North Carolina 'bans gay marriage'

 

North Carolina
voters approved a constitutional amendment yesterday defining marriage
solely as a union between a man and a woman, becoming the latest US
state to effectively slam the door shut on same-sex marriages.

With most of the precincts reporting yesterday, unofficial returns showed the amendment passing with about 61 per cent of the vote to 39 per cent against. North Carolina is the 30th state to adopt such a ban on gay marriage.

Tami Fitzgerald, who heads the pro-amendment group Vote FOR Marriage NC, said she believes the initiative awoke a silent majority of more active voters in the future.

"I think it sends a message to the rest of the country that marriage is between one man and one woman," Fitzgerald said at a celebration last night. "The whole point is simply that you don't rewrite the nature of God's design based on the demands of a group of adults."

In the final days before the vote, members of President Barack Obama's Cabinet expressed support for gay marriage and former President Bill Clinton recorded phone messages urging voters to oppose the amendment.

Supporters of the amendment responded with marches, television ads and speeches.

North Carolina law already bans gay marriage, but an amendment effectively seals the door on same-sex marriages.

The amendment also goes beyond state law by voiding other types of domestic unions from carrying legal status, which opponents warn could disrupt protection orders for unmarried couples.

The campaign manager for the group that opposed the amendment said America watched North Carolina on last night, wondering how the anti-forces came through.

"I am happy to say that we are stronger for it; we are better for it; our voices are louder now," said Jeremy Kennedy of Protect All NC Families. "We have courage like we never had before, and we have strength to continue on."

Supporters had run their own ad campaigns and church leaders urged on Sunday congregations to vote for the amendment. The Rev. Billy Graham, who at age 93 remains influential even though his last crusade was in 2005, was featured in full-page newspaper ads supporting the amendment.

Both sides spent a combined $3 million on their campaigns.

Six states — all in America's Northeast except Iowa — and the District of Columbia allow same sex marriages. In addition, two other states have laws that are not yet in effect and may be subject to referendums.

The North Carolina amendment was placed on the ballot after Republicans took over control of the state Legislature after the 2010 elections, a role the Republican Party hadn't enjoyed for 140 years.

Joe Easterling, who described himself as a devout Christian, voted for the amendment at a polling place in Wake Forest.

"I know that some people may argue that the Bible may not necessarily be applicable, or it should not be applicable, on such policy matters. But even looking at nature itself, procreation is impossible without a man and a woman. And because of those things, I think it is important that the state of North Carolina's laws are compatible with the laws of nature but, more importantly, with the laws of God."
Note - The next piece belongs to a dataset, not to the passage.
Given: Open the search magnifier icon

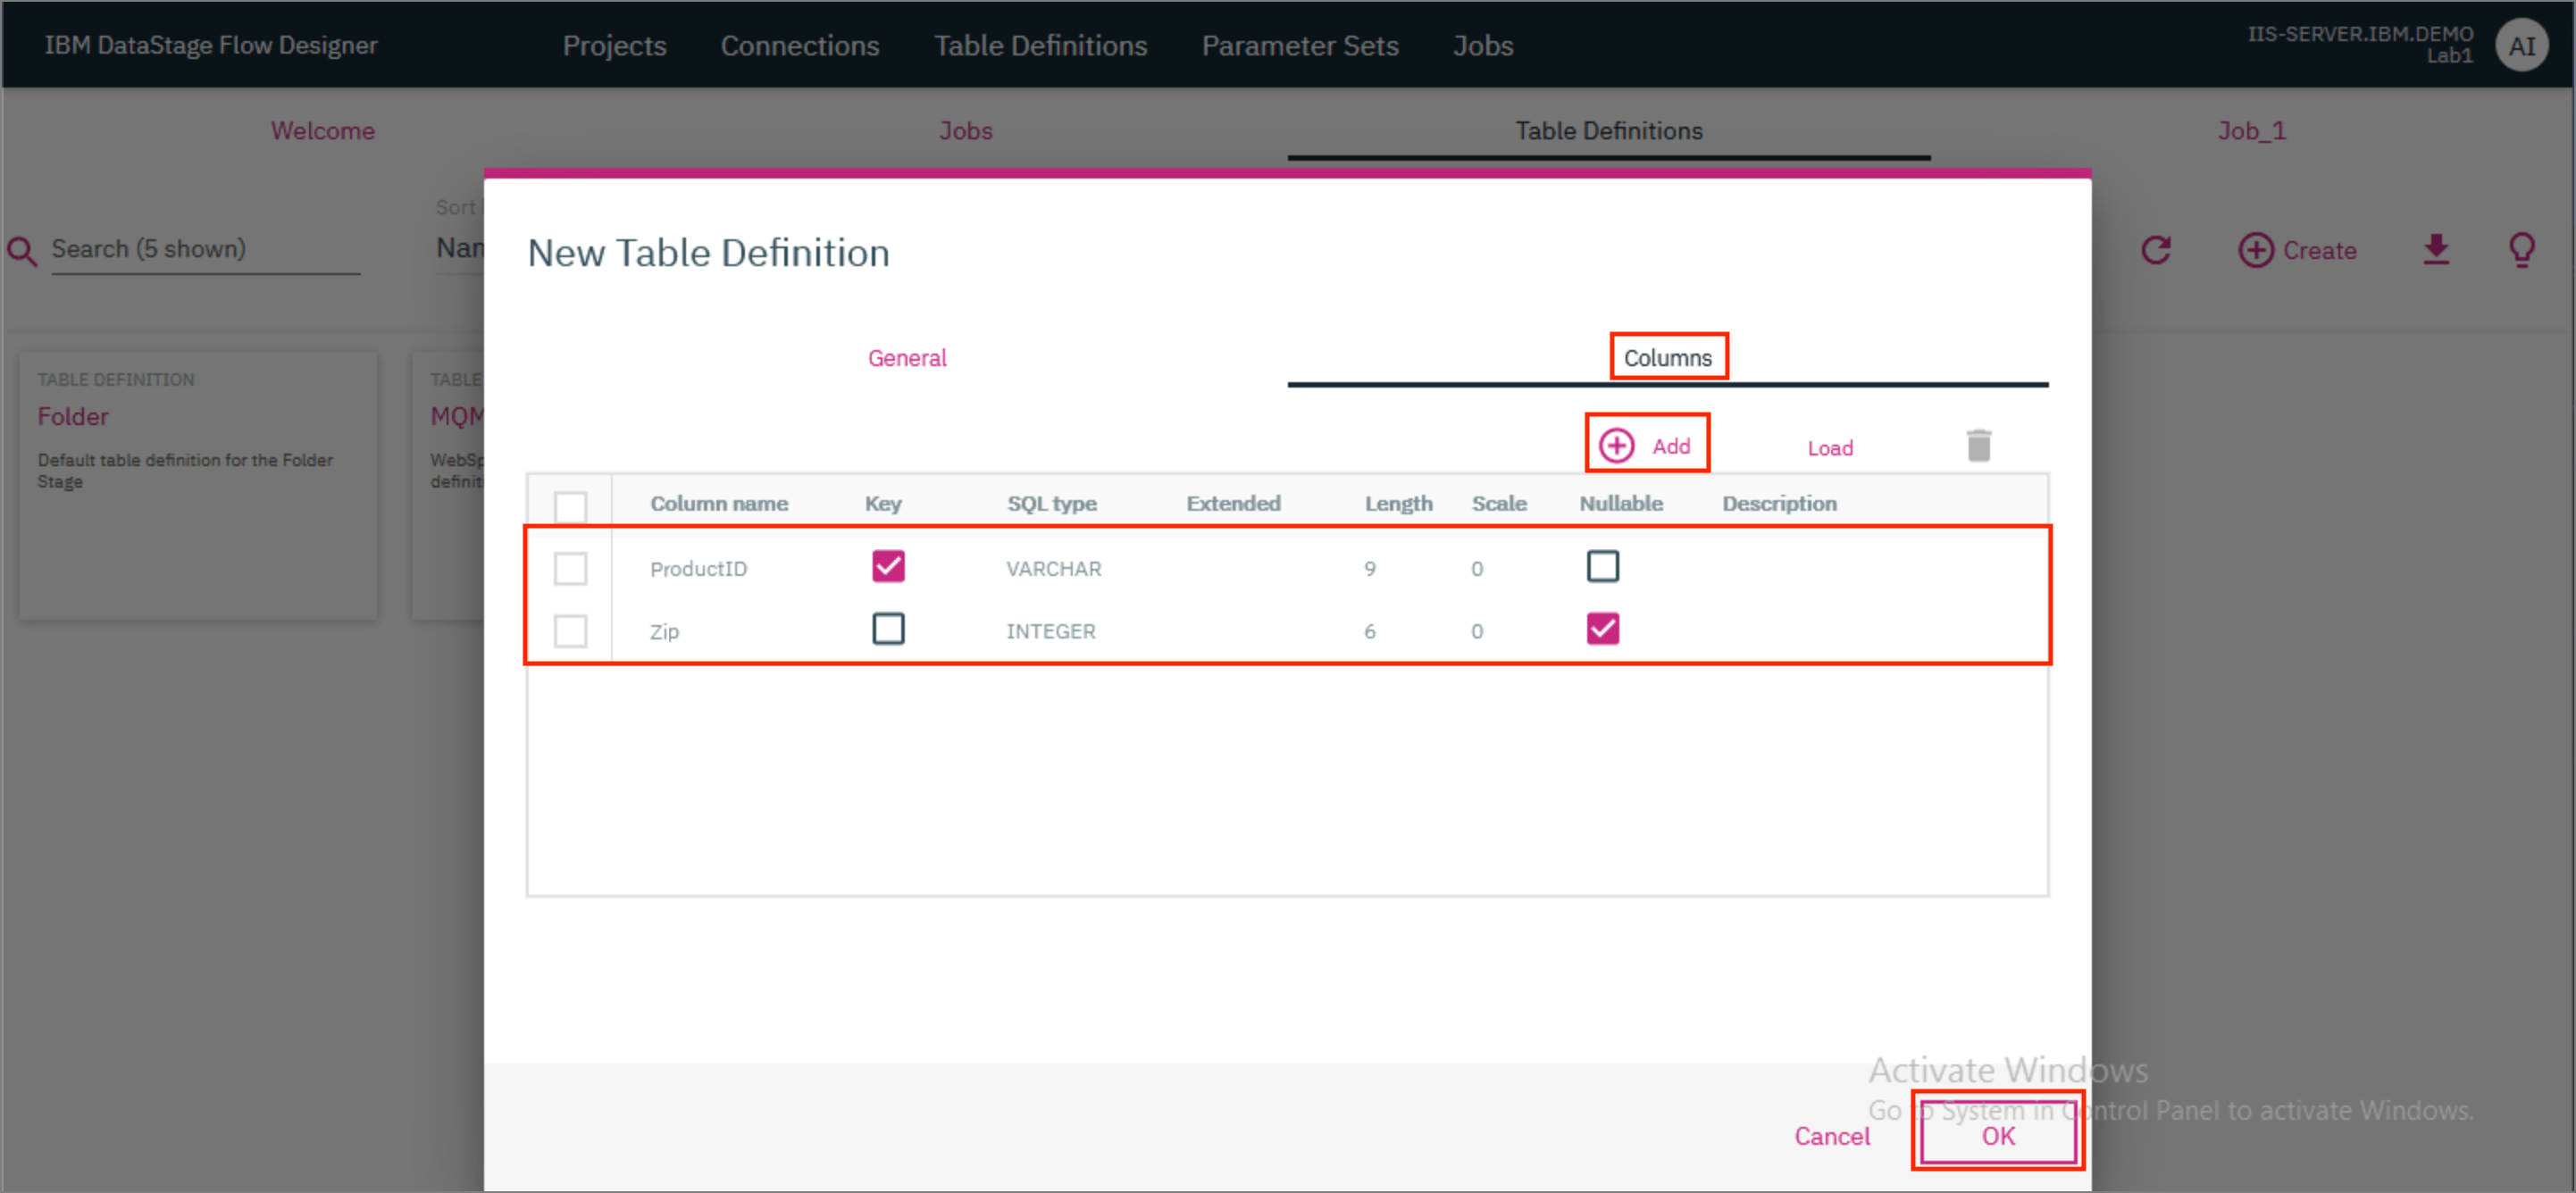Looking at the screenshot, I should pos(22,250).
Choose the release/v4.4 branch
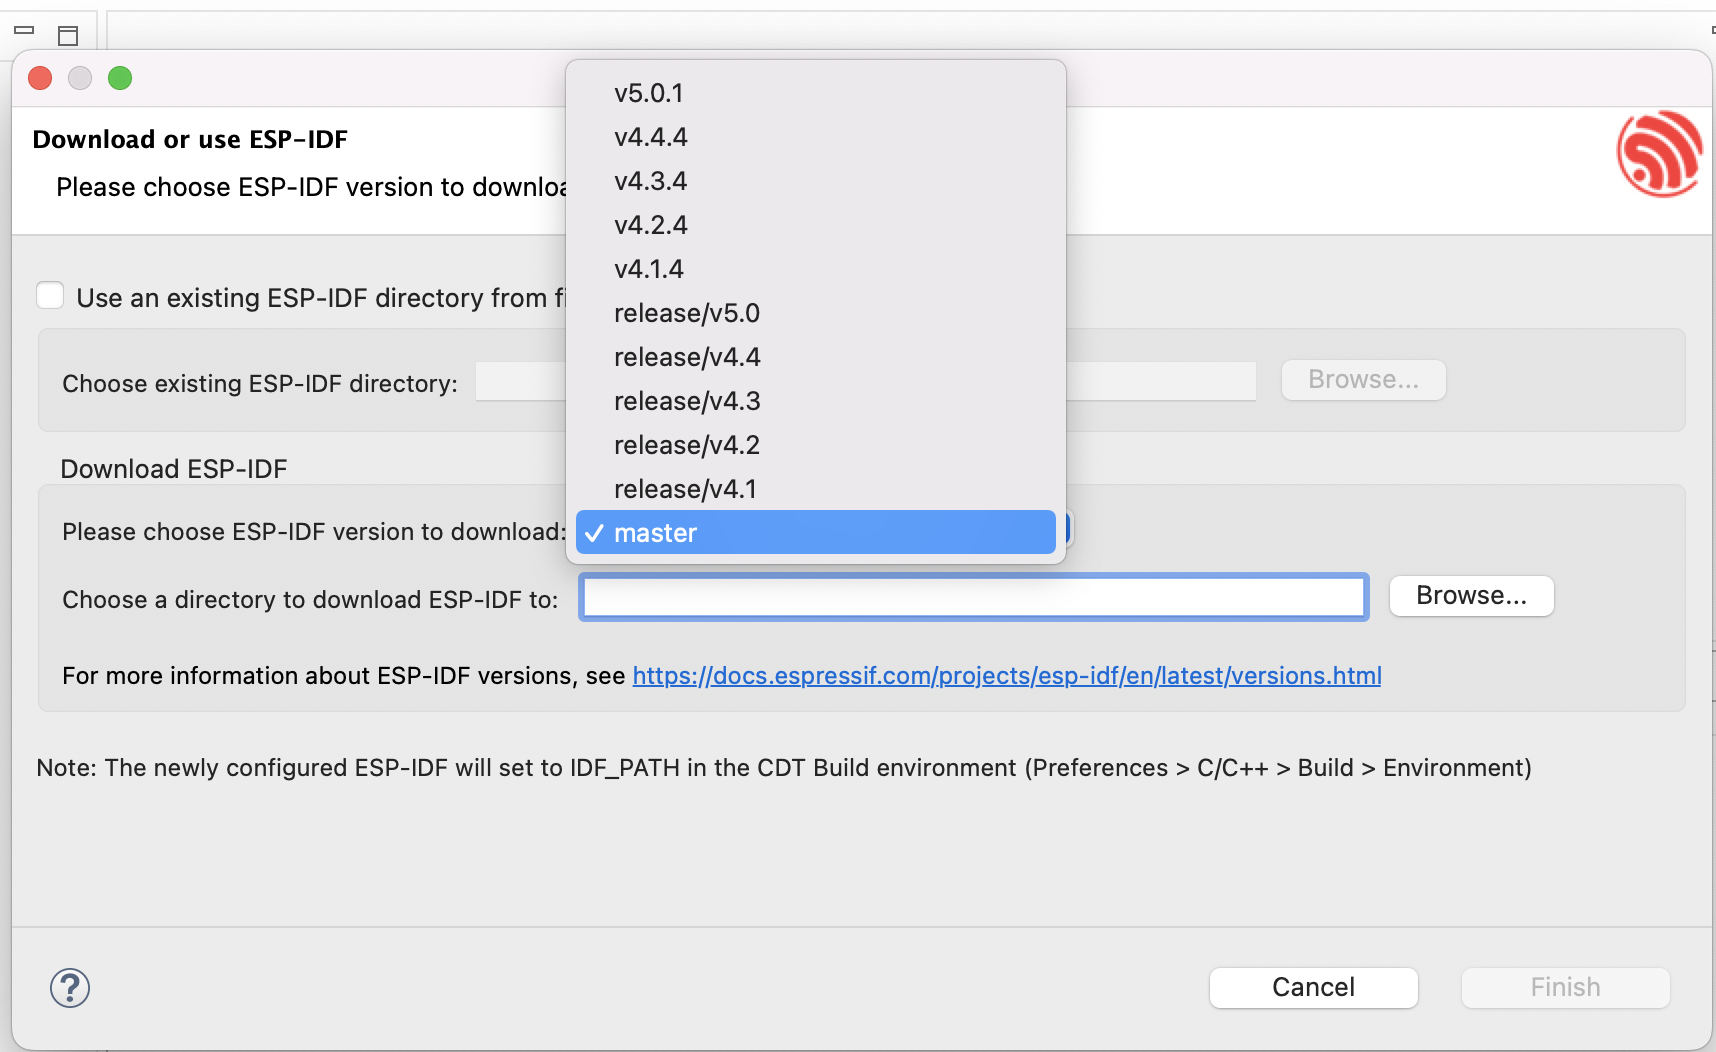The height and width of the screenshot is (1052, 1716). click(x=687, y=357)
Linda Toanone, who voted against the amendment, said people are born gay and it is not their choice.

"We think everybody should have the same rights as everyone else. If you're gay, lesbian, straight — whatever," she said.

North Carolina is the latest presidential swing state to weigh in on gay marriage. Florida, Virginia and Ohio all have constitutional amendments against gay marriage, and Obama's election-year vagueness on gay marriage has come under fresh scrutiny.

Obama, who supports most gay rights, has stopped short of backing gay marriage. Without clarification, he's said for the past year and a half that his personal views on the matter are "evolving."

Education Secretary Arne Duncan broke ranks with the White House on Monday, stating his unequivocal support for same-sex marriage one day after Vice President Joe Biden said he is "absolutely comfortable" with same-sex married couples getting the same rights at heterosexual married couples.

One fault line that could determine the result is generational. Older voters, who tend to be more reliable voters, were expected to back the amendment.

State House Speaker Thom Tillis, a Republican from a Charlotte suburb, said earlier in the year that even if the amendment passed, it would be reversed as today's young adults age — within 20 years. "It's a generational issue," Tillis told a student group at North Carolina State University in March about the amendment he supports.

"Also, that amendment is against women, I believe, because also underneath the amendment, other laws are saying that people who aren't married at all, they can't file for domestic abuse cases, if they're living with their significant other. Which is wrong," Toanone said.